Der Premierminister der Republik Kosovo Ramush Haradinaj nahm an der Wirtschafts-, Balkan- und der Europäischen Union am Fünfjahreszyklus des Berliner Prozesses teil. Haradinaj war Teil der Podiumsdiskussion, in der er gemeinsam mit Montenegrin, Premierminister Dusko Markovic, Mazedoniens Wirtschaftsminister, über die wirtschaftliche und europäische Perspektive des Balkans [...]
Der Premierminister der Republik Kosovo Ramush Haradinaj nahm an der Wirtschafts-, Balkan- und der Europäischen Union am Fünfjahreszyklus des Berliner Prozesses teil.
Haradinaj war Teil des Panels, in dem er gemeinsam mit dem Premierminister Dusko Markovic, dem mazedonischen Wirtschaftsminister Kocho Angjusev und dem Vizepremierminister Serbiens Rasim Ljajic die wirtschaftliche und europäische Perspektive des Balkans erörterte.

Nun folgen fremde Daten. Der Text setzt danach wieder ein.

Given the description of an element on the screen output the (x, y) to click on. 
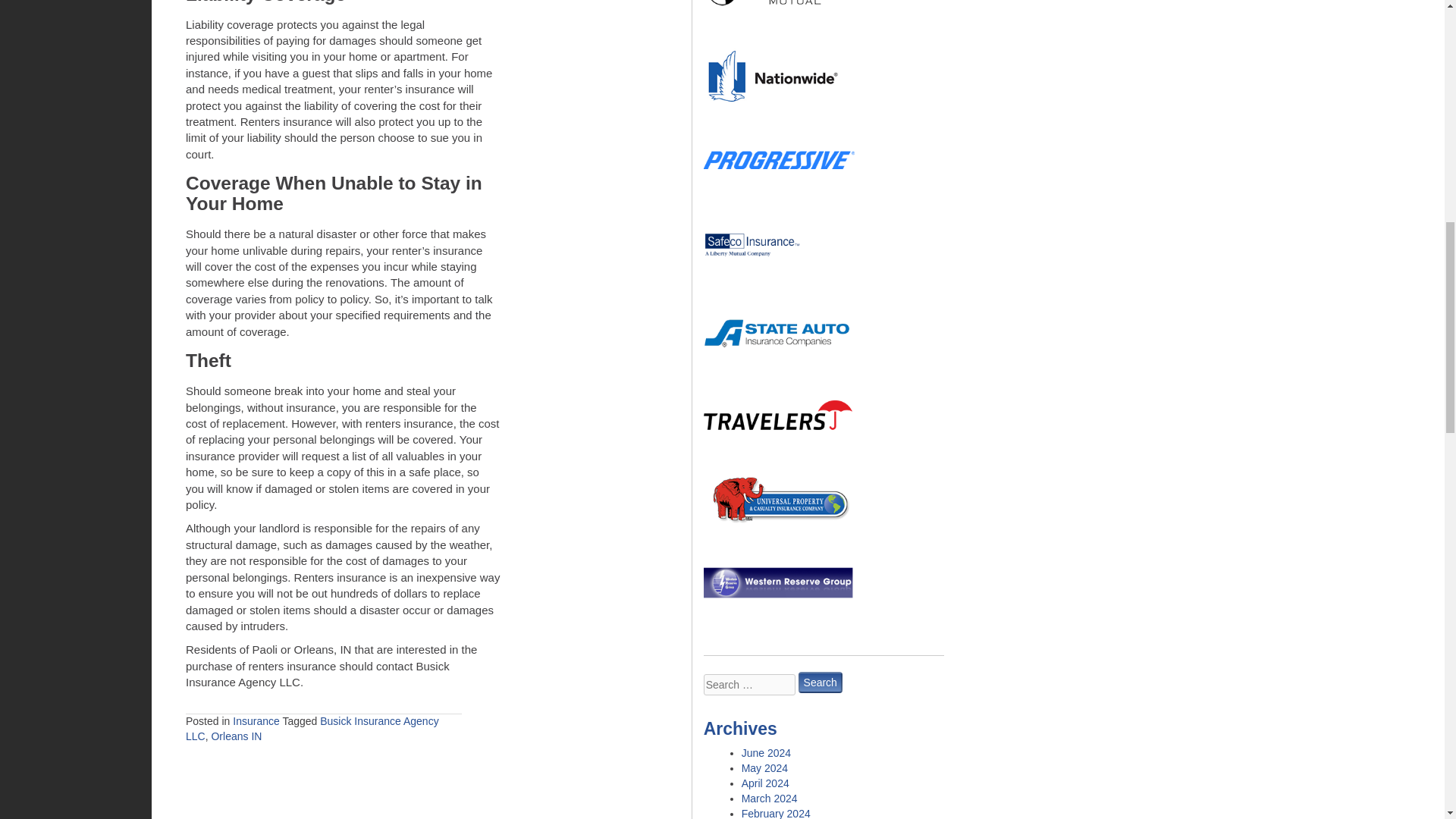
Search (820, 681)
Search (820, 681)
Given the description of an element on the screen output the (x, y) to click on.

Haradinaj sagte, Kosovo bietet zahlreiche Möglichkeiten für Investitionen, darunter steuerliche Einrichtungen und konsolidierte Infrastruktur.
Er betont, dass das Kosovo allen Ländern der Region offen steht und dass es eine gute Zusammenarbeit mit den Nachbarländern gebe. In Bezug auf Serbien sagte Premierminister Haradinaj, Serbiens Wirtschaft habe den Kosovo bereits anerkannt und es wäre gut für die Politik dieses Nachbarstaates, dies so schnell wie möglich zu tun.

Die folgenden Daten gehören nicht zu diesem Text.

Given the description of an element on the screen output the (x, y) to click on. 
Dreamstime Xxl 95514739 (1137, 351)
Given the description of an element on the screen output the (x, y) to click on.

In Bezug auf die CEFTA hat das Kosovo alle internationalen Verpflichtungen erhalten, wenn es zusammen mit der UNMIK vertreten wurde, aber es ist wichtig zu verstehen, dass der Kosovo bis 2008 ein souveräner und unabhängiger Staat ist und nur als solcher in dieser Organisation und in künftigen Dokumenten und Abkommen vertreten sein wird.